• [EXCERPT PROVIDED]
====

Most people are wrong about most things most of the time. If there’s one discovery to be made in the study of science and history, it’s that being wrong about almost everything does people so little harm. Ignorance truly is bliss.

Until it’s not.


Until your grandkids don’t want to see you any more because of the things you say.


Until another child dies of whooping cough.


Until you can’t tell truth from lies by yourself anymore.


Until you finally find out.


Some people double down even in those situations. And that’s where being wrong becomes a sin.


I think it’s a sin long before that. Have you heard this saying? “A fool learns only from his own mistakes. The wise learn from the mistakes of others.”


Just look at the example Jesus set. How many clues did he need to see that he, and his whole community, was wrong? Just one. Just one person telling the truth about herself was all it took.   And he goes on from this encounter, after hearing these wise words, and heals more Gentiles, and feeds thousands more. He learned and changed because of the evidence he saw. That’s what it means to be fully human. Falling short of that is sin.


If you persist in being wrong, after you know better, out of some sense of loyalty to the past. Or if you cherry pick what counts as evidence, and throw all the exceptions on a pile at the back of your mind, so that you can stick with the way it feels like it’s always been, I think that the implication of this scripture is that that is a sin.


It's not a sin to be wrong. But it is a sin to stay wrong in the face of evidence.


The alternative is really simple though. Just three simple words that can change your life, your relationships, and your faith.


I was wrong.


I was wrong! It’s so freeing to say it. I was wrong. You were right! Wow! The first thing you’ll notice is that the ground doesn’t open up and swallow you whole. People don’t stop and stare. Children don’t point and laugh. It’s just as easy as falling off a log, which I don’t know how that became a phrase, but it does sound easy.


It has to be “I was wrong” though. “Mistakes were made” doesn’t cut it. Neither does “It didn’t turn out the way I anticipated.” Maybe offer a brief explanation, but don’t make excuses. Acknowledge that your error had a negative impact on others, and be willing to really listen, without defensiveness, to how it impacted others. Don’t interrupt. Apologize.


Then, make a change in your life, and how you do things, because of it. Jesus’ change lead directly to you and me being here today. His change of heart towards the Gentiles was built on by Peter and Paul and changed the course of history. Small changes can make a big difference.


So we learn from Jesus how to be wrong but not stay wrong.


We learn from the Syro Woman how to treat someone who is.


People who are wrong have a lot of power in our lives, don’t they? Even if we don’t need something directly from them, the way that she needed Jesus to heal her daughter, they still hold the power to damage our communities or to heal them. Which they do depends I large part on how we show them they’re wrong.

====

• [DATASET]

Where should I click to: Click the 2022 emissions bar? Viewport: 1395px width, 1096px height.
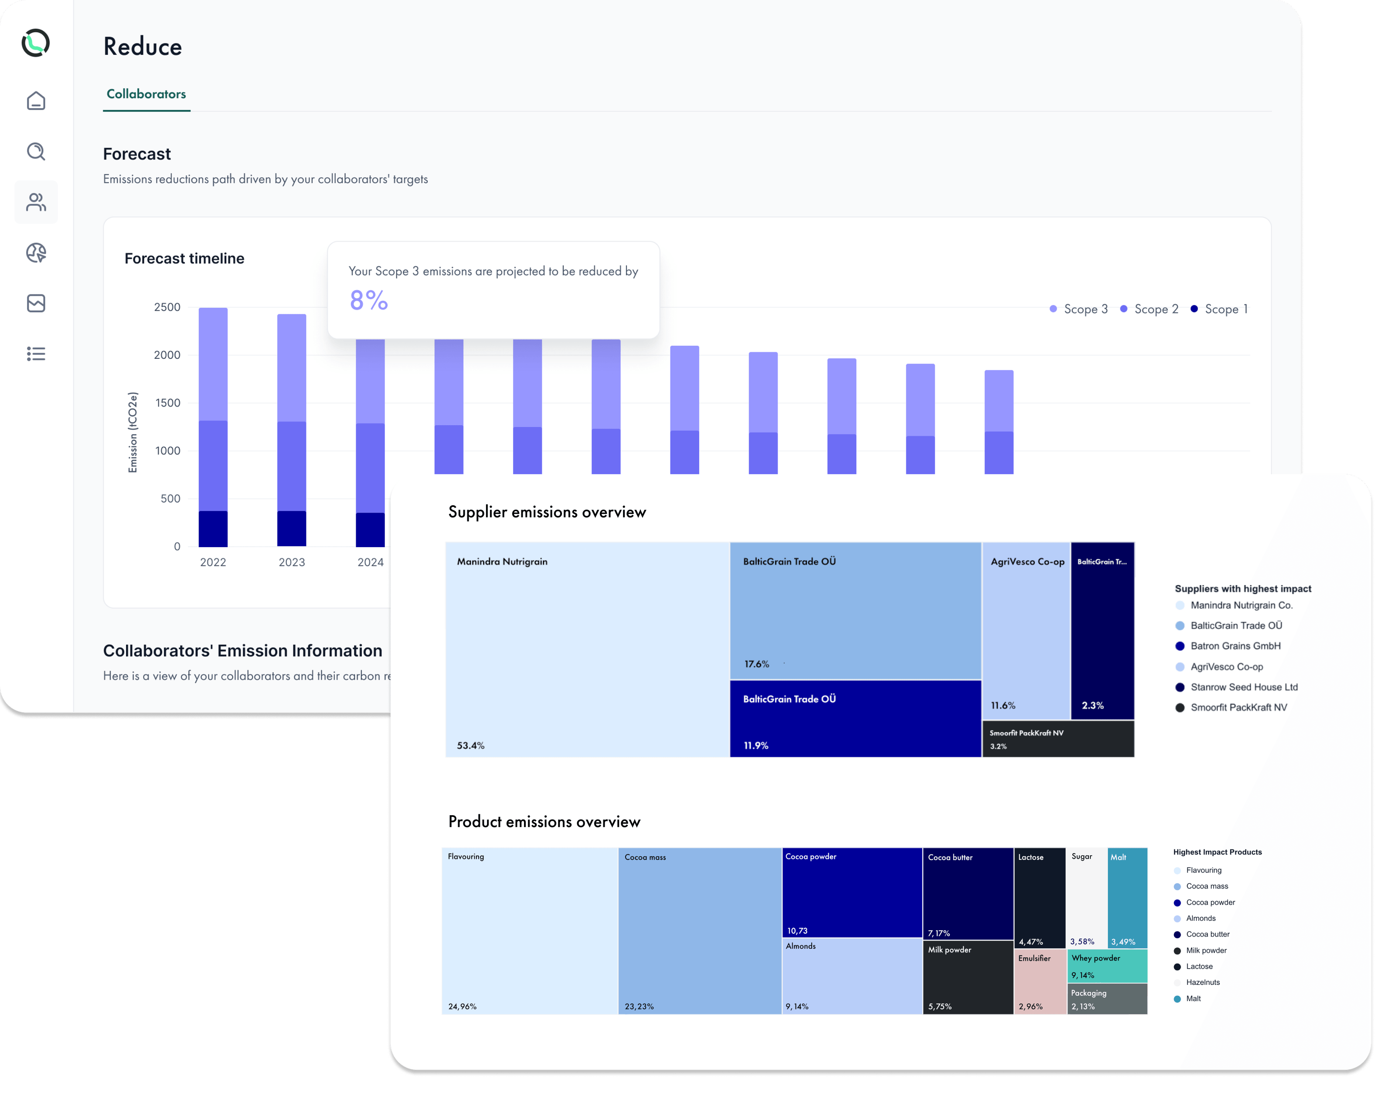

====

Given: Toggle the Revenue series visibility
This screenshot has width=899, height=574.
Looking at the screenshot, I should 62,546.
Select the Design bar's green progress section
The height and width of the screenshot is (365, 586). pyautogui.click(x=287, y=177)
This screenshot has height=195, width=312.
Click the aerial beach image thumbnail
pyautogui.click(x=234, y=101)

====

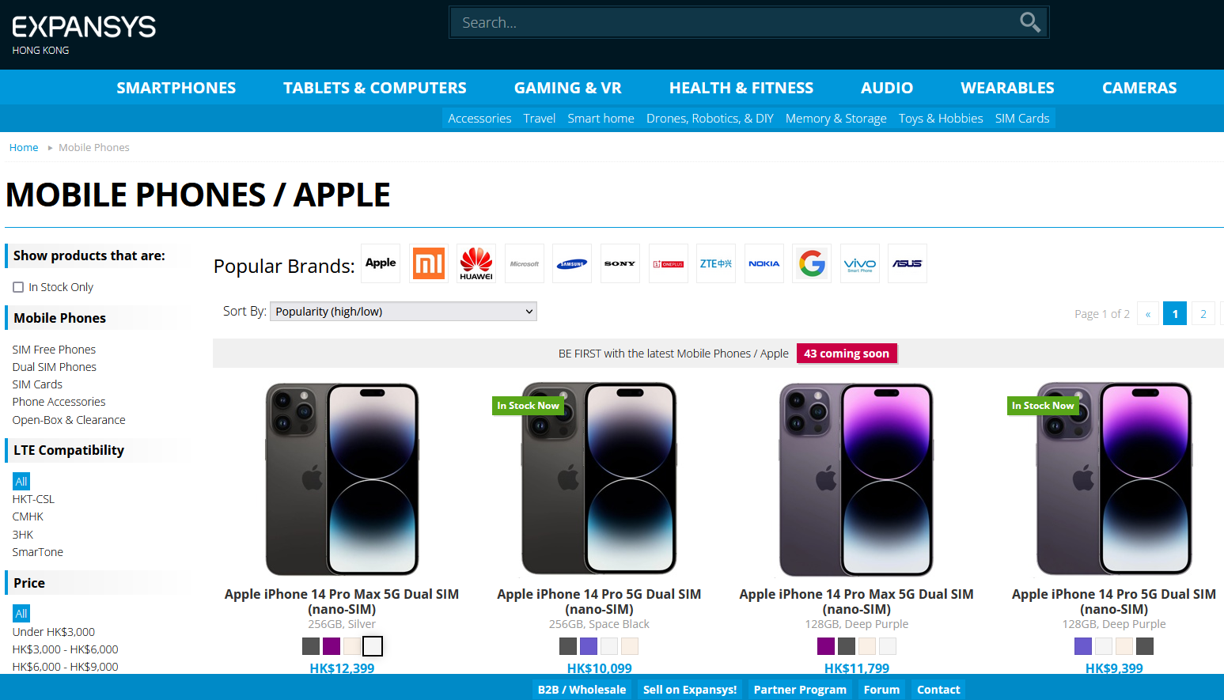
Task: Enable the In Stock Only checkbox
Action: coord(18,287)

====

• [WRITTEN REQUEST 1] Repeat the passage of the sermon on being wrong word for word, starting at "It has to be" and ending at "Don’t interrupt. Apologize.".
• [WRITTEN REQUEST 2] In the sermon on being wrong, what are the three words said to be able to change your life, your relationships, and your faith?

• [FULL RESPONSE 1]
It has to be “I was wrong” though. “Mistakes were made” doesn’t cut it. Neither does “It didn’t turn out the way I anticipated.” Maybe offer a brief explanation, but don’t make excuses. Acknowledge that your error had a negative impact on others, and be willing to really listen, without defensiveness, to how it impacted others. Don’t interrupt. Apologize.

• [FULL RESPONSE 2] "I was wrong."